What stress, you ask, can such a young boy encounter?
There was a time when school days were the best days of your life. That must have been when homework didn’t start until secondary school—not at age four, as it does now.
And when infants commenced their school life at age five—not at age four and three and two, as they do now.
And when eight O-Levels at Grade C were enough of an achievement—not ten A* GCSEs, as it is now.
My school days are long behind me, but memories of my children’s constant homework, projects and tests, coupled with the hysteria of stressed parents and teachers, private tutors and multiple school clubs during their primary years has had me reflecting on my tranquil infant days with fondness. If this is the state and condition at primary level, then what is to be imagined at secondary and tertiary levels of our children’s lives?
Children ultimately succeed because of who they are and as a result of good morals and values instilled in them, not because of how many school clubs they manage to cram in, how many tutor sessions they have a week or how many A*s they accrue.
Parental and school-inflicted pressure has resulted in more childhood mental health issues, such as acute anxiety and depression, than ever before.
These children have no time—no time to enjoy being children, no quality family time, no time to just sit about and relax.
When I wrote the Common Entrance examination many years ago, there were no after-school lessons or Saturday classes/lessons or stress-related tensions from parents or teachers. I remember playing cricket on the road after school, riding my bike, reading my story books.
Where are our children of today? What has happened to children today?
I am no psychologist, but it is not hard to see the damage that can be caused by the stresses affiliated with our children today and what we perceive to be “success”, and we can easily summarise that these days may definitely not be the best days of our children’s lives.
We, as parents, need to be parents. We need to instil and foster love and good conduct into our children’s lives. We as parents need to recognise true success does not go by the name “SAGHS” or “Naps” or “Prez”, but true success lies in our being role models of excellent character to our children and in the inculcating of excellent conduct into the lives of our children.

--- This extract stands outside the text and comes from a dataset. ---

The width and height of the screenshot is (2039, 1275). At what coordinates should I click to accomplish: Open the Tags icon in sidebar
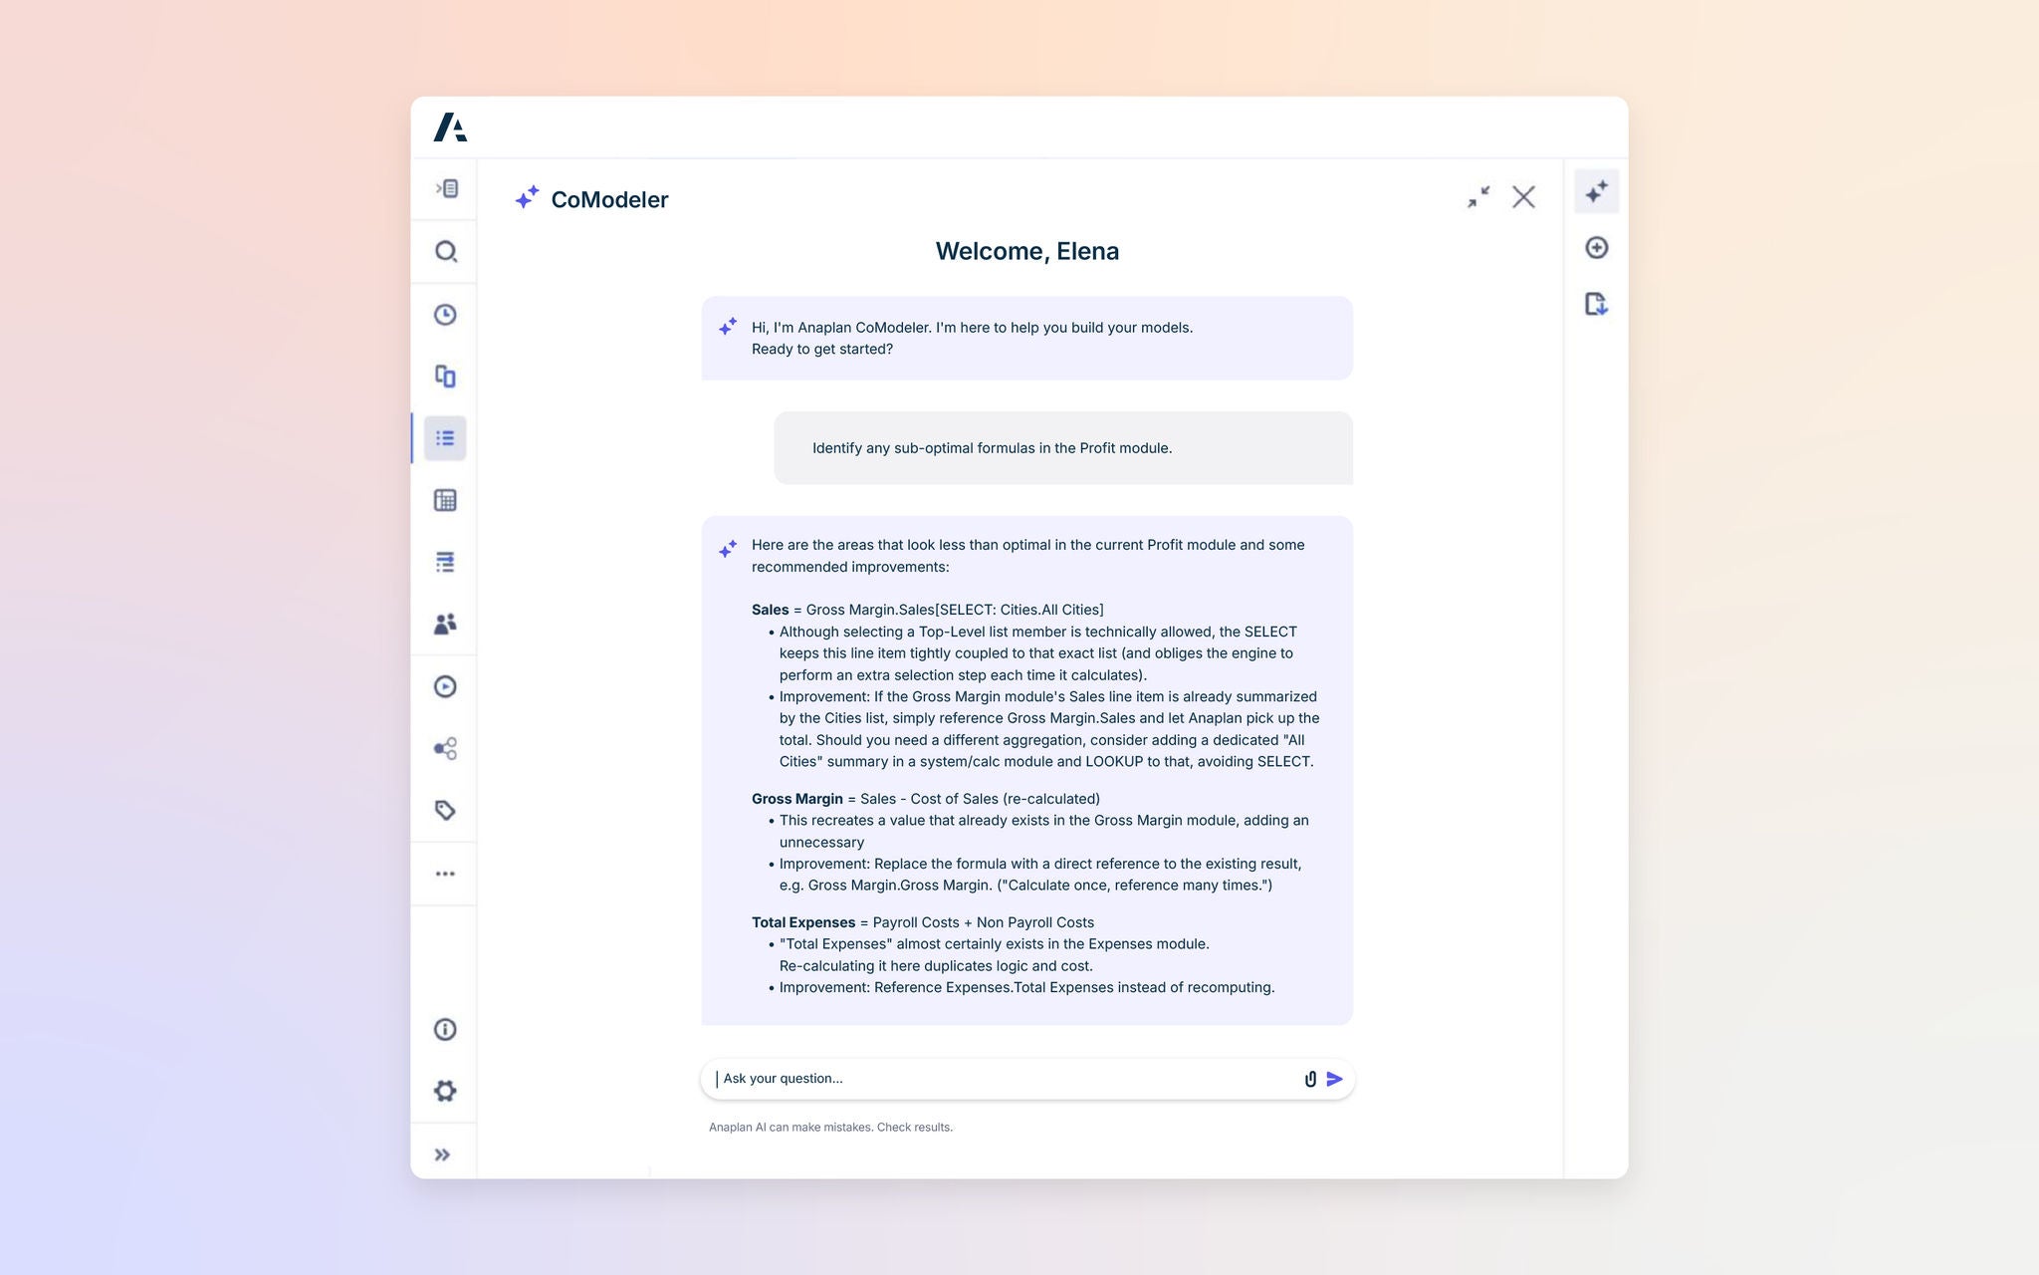coord(445,811)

We, as parents need to teach our children mothers and fathers are not recognised and celebrated once a year, but rather year-round; and not via a material show of gifts, but through respect, love and obedience. Likewise, children are not celebrated once a year or only upon their material achievements, but also daily, via love, respect and training.
Let us ponder what we are instilling into our children’s lives.
Our heartfelt condolences go out to the family of the young Devindra Boodoo.